Liu Xia, the widow of Chinese Nobel Peace Prize laureate Liu Xiaobo, landed in Berlin via Helsinki on Tuesday after she was finally allowed to leave China for Germany, ending a near eight-year ordeal of house arrest.
Her release – sought for years by Western governments and activists – came after repeated diplomatic efforts by Germany and just three days before the first anniversary of her husband’s death in custody from liver cancer.
The 57-year-old poet and artist appeared exhilarated touching down at Helsinki Airport hours after she left Beijing. All smiles in her grey cardigan, she was photographed with her arms wide open, embracing her first taste of freedom after years of round-the-clock surveillance.
China’s foreign ministry confirmed Liu’s departure on Tuesday afternoon, saying she had gone to Germany to “treat her illness according to her wishes”.
Though never charged with any crime, Liu had been under house arrest since her late husband was awarded the Nobel Peace Prize in 2010 while in prison, an ordeal that plunged her into clinical depression.
Her condition worsened after Liu Xiaobo, the country’s most famous advocate for democracy, died aged 61 in hospital last July while serving a prison sentence for inciting subversion, becoming the first Nobel Peace Prize winner to die in custody since German pacifist Carl von Ossietzky in 1938.
Liu flew out on Tuesday morning on a Finnair flight bound for Berlin, according to her friends, who said that her younger brother, Liu Hui, was not on the plane.
Liu Xia had long insisted on taking Liu Hui abroad with her, fearing that he would be held hostage by Chinese authorities to prevent her from speaking freely after leaving China.
On social media on Tuesday morning Liu Hui said his sister had left Beijing for Europe to “start her new life”. He thanked everyone who had cared for and helped her over the years. The post was verified by two of Liu Xia’s close friends.
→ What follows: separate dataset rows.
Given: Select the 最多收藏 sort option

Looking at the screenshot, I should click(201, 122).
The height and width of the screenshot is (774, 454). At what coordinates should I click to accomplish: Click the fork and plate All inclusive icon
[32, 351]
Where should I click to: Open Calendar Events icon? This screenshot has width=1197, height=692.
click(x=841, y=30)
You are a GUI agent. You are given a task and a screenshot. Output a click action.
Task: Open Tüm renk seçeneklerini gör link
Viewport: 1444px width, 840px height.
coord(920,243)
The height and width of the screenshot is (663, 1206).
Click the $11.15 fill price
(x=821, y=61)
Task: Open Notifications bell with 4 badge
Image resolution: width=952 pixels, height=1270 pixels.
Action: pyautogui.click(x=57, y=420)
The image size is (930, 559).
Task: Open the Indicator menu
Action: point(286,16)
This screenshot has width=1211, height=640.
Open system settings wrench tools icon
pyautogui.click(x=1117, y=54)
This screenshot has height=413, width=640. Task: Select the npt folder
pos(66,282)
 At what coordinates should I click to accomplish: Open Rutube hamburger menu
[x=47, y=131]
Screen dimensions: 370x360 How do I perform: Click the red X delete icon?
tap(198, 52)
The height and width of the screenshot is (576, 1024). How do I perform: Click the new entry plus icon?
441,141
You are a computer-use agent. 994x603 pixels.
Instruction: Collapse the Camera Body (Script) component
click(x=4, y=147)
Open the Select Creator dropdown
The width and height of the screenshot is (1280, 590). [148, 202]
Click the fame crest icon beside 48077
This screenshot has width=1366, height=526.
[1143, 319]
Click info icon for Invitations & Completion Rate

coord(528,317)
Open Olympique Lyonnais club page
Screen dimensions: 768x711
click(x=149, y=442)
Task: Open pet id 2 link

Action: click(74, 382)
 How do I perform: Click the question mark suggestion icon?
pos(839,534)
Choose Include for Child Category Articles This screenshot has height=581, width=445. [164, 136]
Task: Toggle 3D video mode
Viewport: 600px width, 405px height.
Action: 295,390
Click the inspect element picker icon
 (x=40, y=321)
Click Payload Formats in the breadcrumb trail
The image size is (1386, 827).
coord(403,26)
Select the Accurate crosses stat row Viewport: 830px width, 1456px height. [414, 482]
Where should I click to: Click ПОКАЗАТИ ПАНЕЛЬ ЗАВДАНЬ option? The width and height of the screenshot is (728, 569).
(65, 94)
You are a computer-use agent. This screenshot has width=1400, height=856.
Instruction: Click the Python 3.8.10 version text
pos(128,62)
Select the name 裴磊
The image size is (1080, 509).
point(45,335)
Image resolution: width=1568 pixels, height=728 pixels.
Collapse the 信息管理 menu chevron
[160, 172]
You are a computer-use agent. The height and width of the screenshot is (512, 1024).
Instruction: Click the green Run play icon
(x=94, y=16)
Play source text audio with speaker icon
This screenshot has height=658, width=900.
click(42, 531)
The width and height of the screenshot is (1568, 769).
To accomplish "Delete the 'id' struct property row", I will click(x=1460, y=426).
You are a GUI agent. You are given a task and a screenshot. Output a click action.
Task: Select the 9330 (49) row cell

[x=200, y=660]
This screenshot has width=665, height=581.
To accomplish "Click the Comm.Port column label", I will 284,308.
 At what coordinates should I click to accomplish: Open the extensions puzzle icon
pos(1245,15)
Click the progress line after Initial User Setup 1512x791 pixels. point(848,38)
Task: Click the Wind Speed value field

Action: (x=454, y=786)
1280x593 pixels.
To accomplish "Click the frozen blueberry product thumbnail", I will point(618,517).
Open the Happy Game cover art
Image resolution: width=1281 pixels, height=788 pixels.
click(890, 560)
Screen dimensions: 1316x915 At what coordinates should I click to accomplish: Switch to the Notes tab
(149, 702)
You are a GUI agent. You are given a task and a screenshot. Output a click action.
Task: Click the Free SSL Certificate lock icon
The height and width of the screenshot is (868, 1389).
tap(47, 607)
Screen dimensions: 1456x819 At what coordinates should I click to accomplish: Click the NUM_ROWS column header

News of her release came while Chinese Premier Li Keqiang was on a trip to Germany. He met German Chancellor Angela Merkel on Monday and pledged to oppose protectionism and safeguard free trade – just as both countries face punitive tariffs from the United States.
Chinese foreign ministry spokeswoman Hua Chunying said on Tuesday that she did not see any link between Li’s trip and Liu Xia’s departure, adding that the issue was not “diplomatic in nature”.
Germany, long a strong advocate for human rights, has led the diplomatic campaign for Liu’s release. It had discussed the case with Beijing and repeatedly said it would welcome Liu Xia if she chose to go to Germany.
Liu’s freedom was celebrated by her family, friends and supporters at home and around the world.
Writer and friend Ye Du said Liu Xia’s elder brother, Liu Tong, told him that he was very happy that his sister had left China.
“I hope she can shake off all the unhappy memories of the past when she gets to a free place, and that her health can be assured. I hope I can meet her in person in the future,” Ye quoted him as saying.
Ye said he was also very happy for Liu Xia, adding that he hoped she could now make her health a priority.
After years of living under house arrest Liu Xia suffers from clinical depression, and her friends said last year that she required medication just to be able to sleep at night.
In Berlin, friends and supporters of Liu Xia and her late husband woke to the news, saying they were relieved and looking forward to her arrival.
“I’m so happy for her. It’s been a tragedy that she wasn’t allowed to come to Germany earlier,” said Peter Sillem, who helped publish Liu Xiaobo’s book No Enemies, No Hatred in German in 2010 and began representing Liu Xia’s artwork last year.
“I hope she will recover from all the hardship that she has endured in the past eight years, that she will be able to transform, to deal with that in the means of writing poetry, doing artistic work again – just to be able to enjoy being a free woman,” he said.
“I do admire her work as a poet, artist, photographer. She’s a very unique artist. And it is also very important to emphasise that she’s not only a widow of Liu Xiaobo – she’s a very strong woman and artist in her own right.”
In Hong Kong, Democratic Party lawmaker Helena Wong Pik-wan called on Beijing to also release Liu Xia’s younger brother Liu Hui.
“It is hard to not suspect that the central government might be holding Liu Hui hostage, so even if Liu Xia is out of the country, she cannot criticise the central government,” Wong said.
Ousted lawmaker “Long Hair” Leung Kwok-hung recalled the day after Liu Xiaobo died, saying he and three other democrats were disqualified from the Hong Kong legislature over the oath-taking saga.
“The oppression we faced was much less when compared to what Liu Xiaobo and other dissidents have gone through,” an emotional Leung said.
He also called on the public to join a memorial rally near the city’s government headquarters in Admiralty for Liu Xiaobo on Friday.
Meanwhile, rights groups have called for the Chinese authorities to stop harassment of Liu’s family still in China.
“Liu Xia should have been able to live – and grieve – freely while her husband was wrongly detained and when he grew ill and died. We hope that she is en route to freedom and hopefully a more peaceful life,” Human Rights Watch China director Sophie Richardson said.